Cyber risk management should be integrated into the responsibilities of at least three independent functions (the business unit, independent risk management, and the audit function), according to the ANPR, while internal dependency management should ensure that covered entities identify and manage cyber risks associated with the business assets they depend upon to deliver services.

External dependency management standards would mandate that relationships with external organizations and service providers—vendors and customers, for example—must be evaluated to identify and manage cyber risks, with an eye towards the information flow and interconnections between the parties.

Finally, covered entities would have to ensure that their strategy addresses incident response, cyber resilience, and situational awareness, with plans on how to respond to, contain, and rapidly recover from disruptions caused by cyber events, including preserving data integrity and maintaining operations during cyberattacks.

The regulators anticipate more stringent requirements for systems that are designated "critical to the financial sector," where covered entities would be required to implement the "most effective, commercially available controls" and tasked with the ability to substantially mitigate the risk of a disruption or failure due to a cyber event.

The regulators seek comments on the criteria that the agencies should use to identify the systems critical to the financial sector, whether the agencies should consider broadening or narrowing the scope of entities to which the proposed standards would apply, and how well the proposed standards for incident response, cyber resilience, and situational awareness address the safety and soundness of individual financial institutions, among other questions.

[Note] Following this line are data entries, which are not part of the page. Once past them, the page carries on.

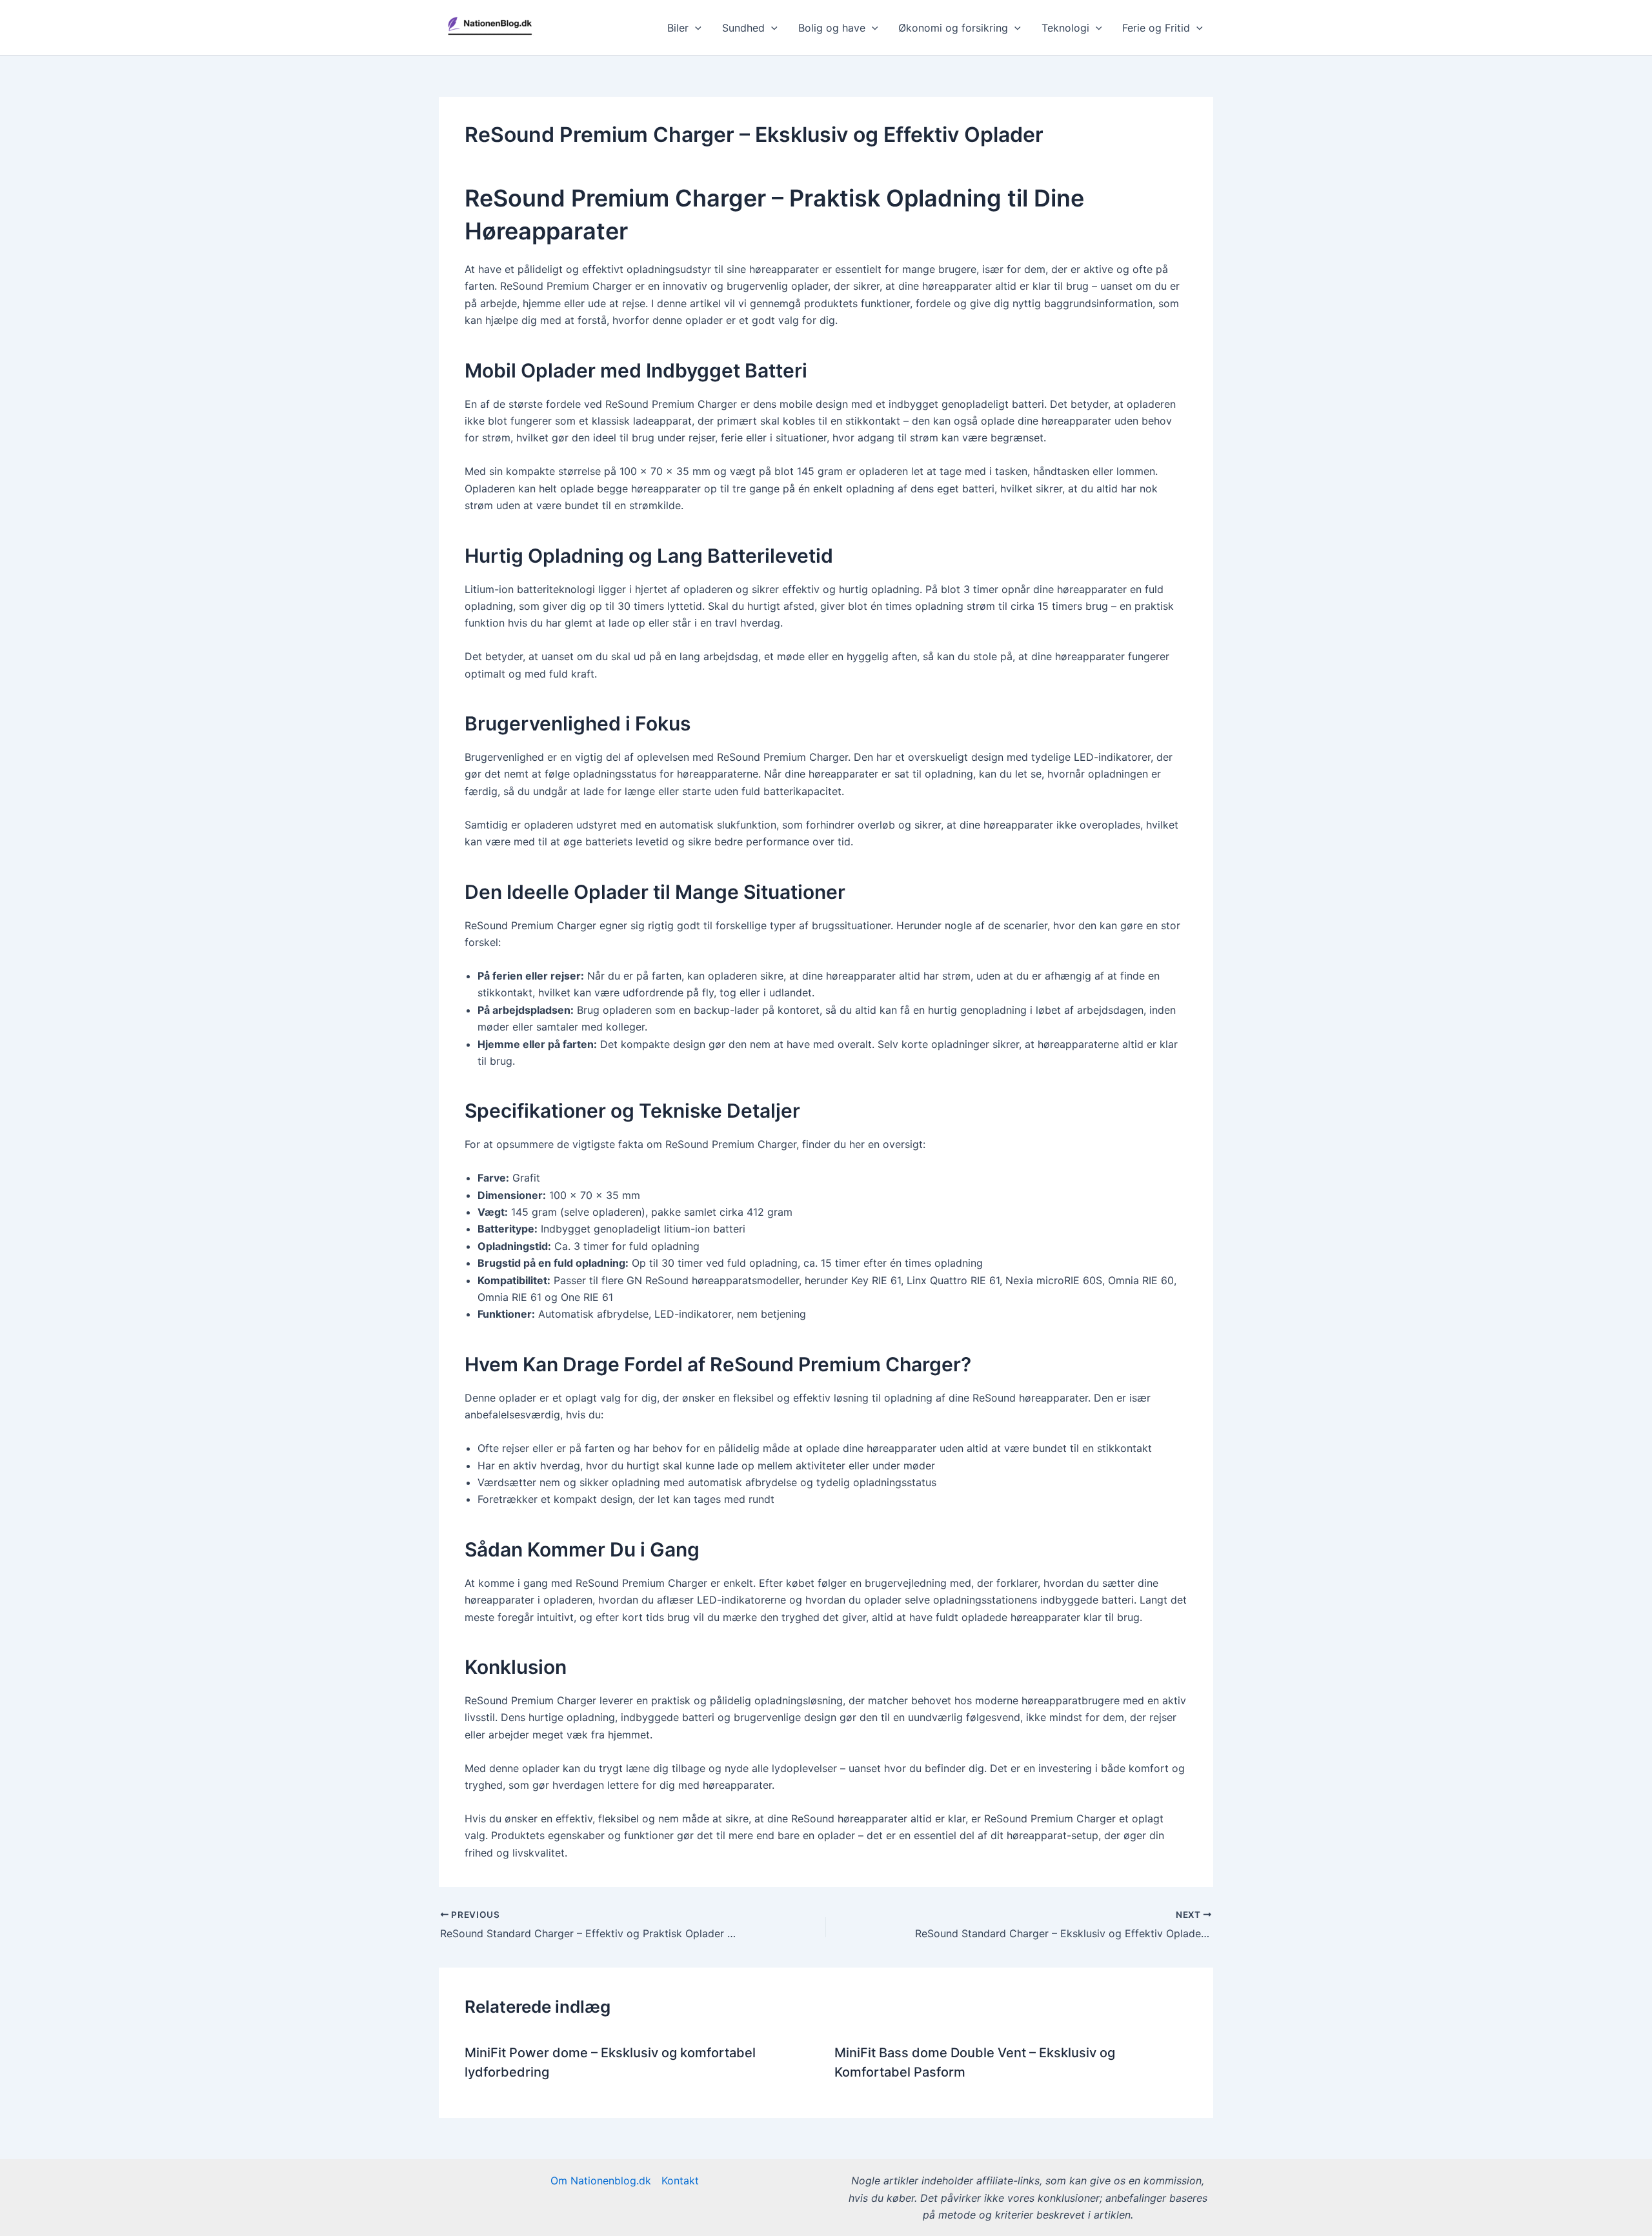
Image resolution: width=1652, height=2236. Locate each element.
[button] (695, 28)
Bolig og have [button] (831, 27)
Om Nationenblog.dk (600, 2180)
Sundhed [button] (743, 27)
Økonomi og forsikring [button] (953, 27)
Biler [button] (678, 27)
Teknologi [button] (1065, 27)
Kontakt (680, 2180)
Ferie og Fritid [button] (1156, 27)
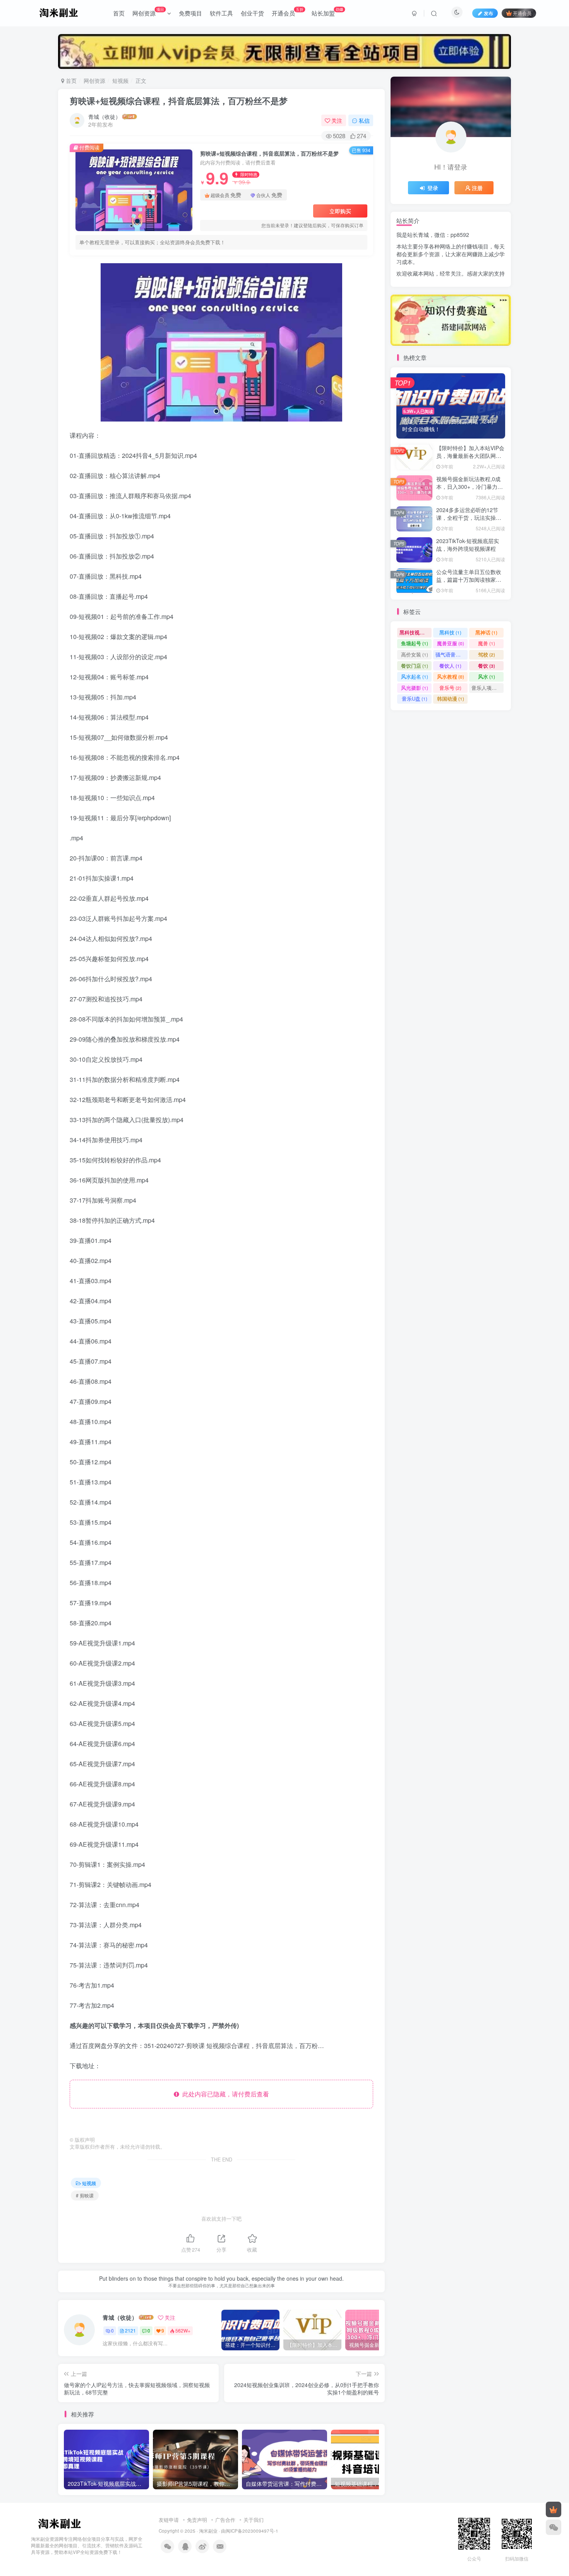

To read the ANPR, click here.

Why it matters

At a time when financial institutions are already facing greater regulatory compliance burdens and increasing costs as they strive to enhance the security of their IT systems, imposing additional regulatory standards will further increase the pressure on financial institutions as they strive to meet the expectations of the Federal Reserve, FDIC, and OCC with respect to prevention and resiliency.

Comments will be accepted on the ANPR until January 17, 2017.